Abstract

The albumin:creatinine ratio (ACr) is the newest of available methods of proteinuria assessment in pregnancy. Published cut-offs for detection of ⩾0.3g/d proteinuria vary from 2mg/mmol to 8mg/mmol. Up to 20% of women have an elevated ACr in pregnancy but normal outcome. In addition, it is our impression that the urine albumin component of the ACr is frequently below the detection limit of the assay. To evaluate the frequency with which a measurable ACr can be obtained in a high-risk outpatient maternity population. In this prospective cohort study, consecutive inpatients or outpatients (attending primarily morning high-risk maternity clinics) were evaluated at a tertiary care facility. Random midstream urine samples were obtained as part of normal clinical care. In the hospital laboratory, urinary albumin was measured using an immunoturbidimetric method, and urinary creatinine by an enzymatic method, both on an automated analyser (Vitros® 5,1 FS or Vitros® 5600, Ortho-Clinical Diagnostics, Rochester NY).

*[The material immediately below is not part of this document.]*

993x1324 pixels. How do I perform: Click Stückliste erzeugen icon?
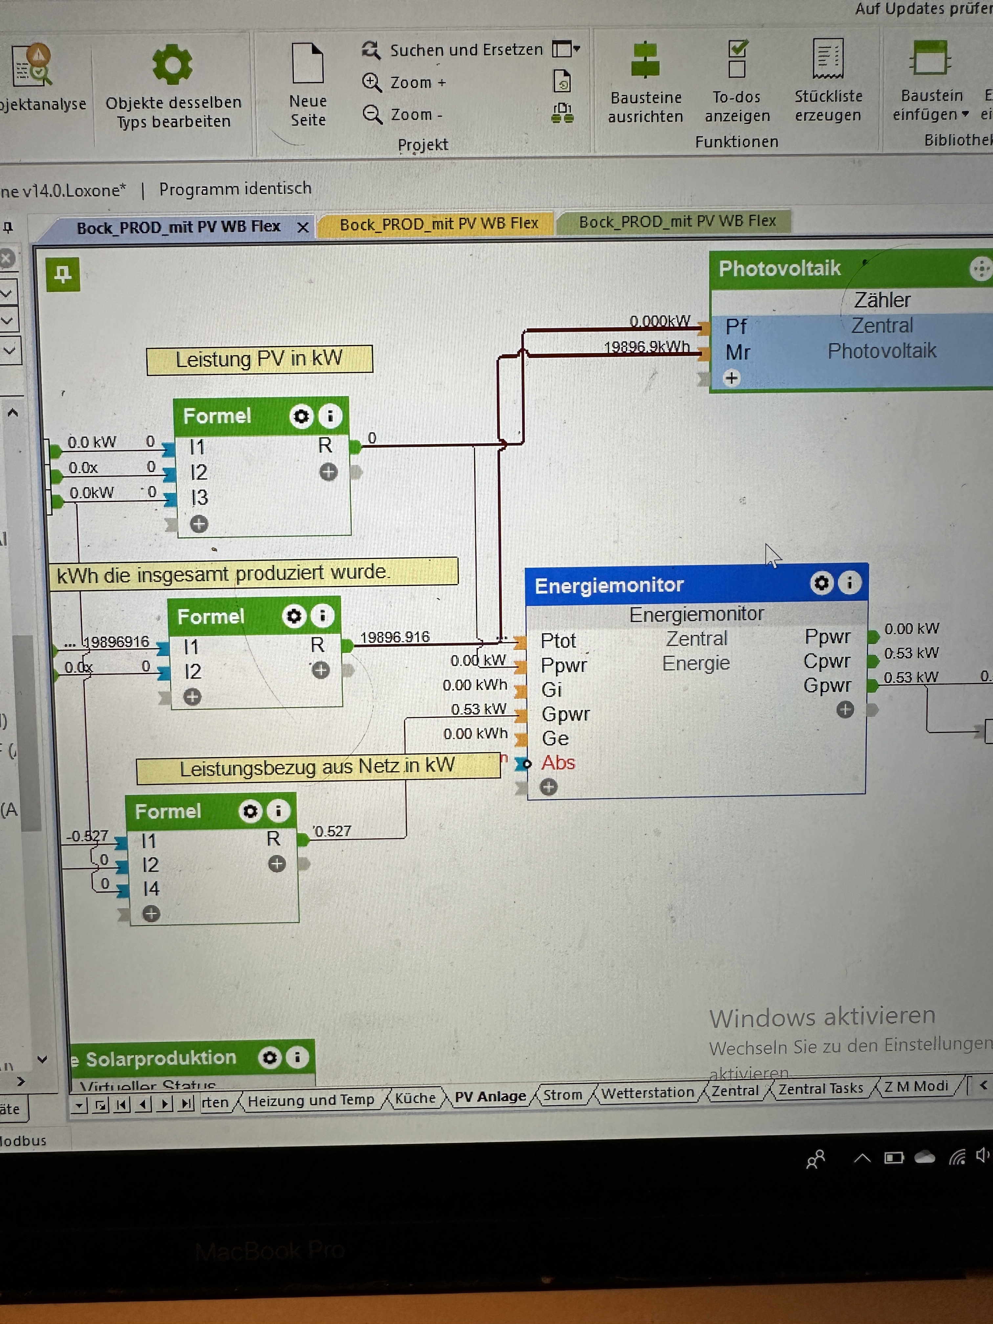[x=828, y=59]
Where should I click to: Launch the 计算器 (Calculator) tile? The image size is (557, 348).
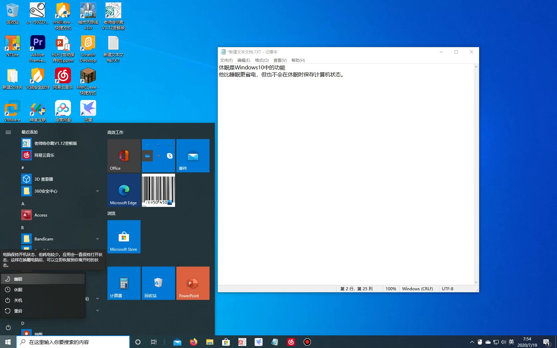(124, 283)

ACr was calculated for samples with measurable urine albumin, and for samples with albumin below the assay range, ACr was calculated using the assay cut-off for albumin of 6.00mg/L. One hundred and sixty women (81.9% outpatients) were screened at one/more antenatal visits, providing a total of 233 urine samples for analysis. 68 (29.2%) urine samples were dilute (i.e., had urinary creatinine <3mM); only 13 (19.1%) of these had measurable urinary albumin for calculation of the ACr. Overall, 117/233 samples (50.2%) had measurable urine albumin that could be used to calculate the ACr. 76 (65.0%) had ACr >2mg/mmol and 34 (29.1%) had ACr >8mg/mmol. For the 116/233 (49.8%) samples with urine albumin below the assay detection limit, ACr was calculated using 6.00mg/L as the value for urine albumin. All of the 55 dilute samples had an ACr >2mg/mmol and 3 (2.6%) had an ACr >8mg/mmol. If dilute samples were excluded, none of the remaining 61 samples had an ACr value >2mg/mmol. Among a population of pregnant women attending primarily morning high-risk maternity clinics, urine is often dilute and urine albumin is often below the assay detection limit. This combination may result in uninterpretable ACr values if an ACr cut-off of 2mg/mmol is used as the decision limit for proteinuria ⩾0.3g/d. ACr may be best performed on first voided (concentrated) urine if ACr is used to assess proteinuria in pregnancy.